How to complete this task → Produce a verbatim transcription of the records below, beginning at the line containing "Screen dimensions: 2222x1652" and ending at the final line; include only those lines.

####################

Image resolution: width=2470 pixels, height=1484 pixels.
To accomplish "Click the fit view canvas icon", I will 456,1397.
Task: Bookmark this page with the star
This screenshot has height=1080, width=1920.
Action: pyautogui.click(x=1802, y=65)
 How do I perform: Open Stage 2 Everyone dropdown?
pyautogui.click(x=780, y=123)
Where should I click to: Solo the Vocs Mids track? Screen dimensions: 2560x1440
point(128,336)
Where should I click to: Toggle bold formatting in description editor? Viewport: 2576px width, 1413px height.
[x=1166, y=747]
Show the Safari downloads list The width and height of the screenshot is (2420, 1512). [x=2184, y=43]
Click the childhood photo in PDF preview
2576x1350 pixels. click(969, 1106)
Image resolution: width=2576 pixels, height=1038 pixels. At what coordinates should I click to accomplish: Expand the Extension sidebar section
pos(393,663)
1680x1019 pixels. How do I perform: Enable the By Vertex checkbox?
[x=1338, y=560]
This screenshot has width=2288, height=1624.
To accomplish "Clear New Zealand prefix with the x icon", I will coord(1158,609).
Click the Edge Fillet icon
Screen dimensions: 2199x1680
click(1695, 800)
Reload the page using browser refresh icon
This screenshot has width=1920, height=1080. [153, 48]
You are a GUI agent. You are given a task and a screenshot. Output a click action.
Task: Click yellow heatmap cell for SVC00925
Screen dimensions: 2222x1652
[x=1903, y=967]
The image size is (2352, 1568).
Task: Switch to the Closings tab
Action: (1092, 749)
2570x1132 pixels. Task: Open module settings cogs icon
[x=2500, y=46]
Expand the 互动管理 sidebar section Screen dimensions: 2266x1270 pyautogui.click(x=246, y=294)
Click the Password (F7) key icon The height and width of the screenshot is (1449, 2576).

####################

Written response →
Screen dimensions: 2222x1652
[x=1903, y=967]
The image size is (2352, 1568).
Task: Switch to the Closings tab
Action: (1092, 749)
2570x1132 pixels. Task: Open module settings cogs icon
[x=2500, y=46]
Expand the 互动管理 sidebar section Screen dimensions: 2266x1270 pyautogui.click(x=246, y=294)
Click the Password (F7) key icon The height and width of the screenshot is (1449, 2576).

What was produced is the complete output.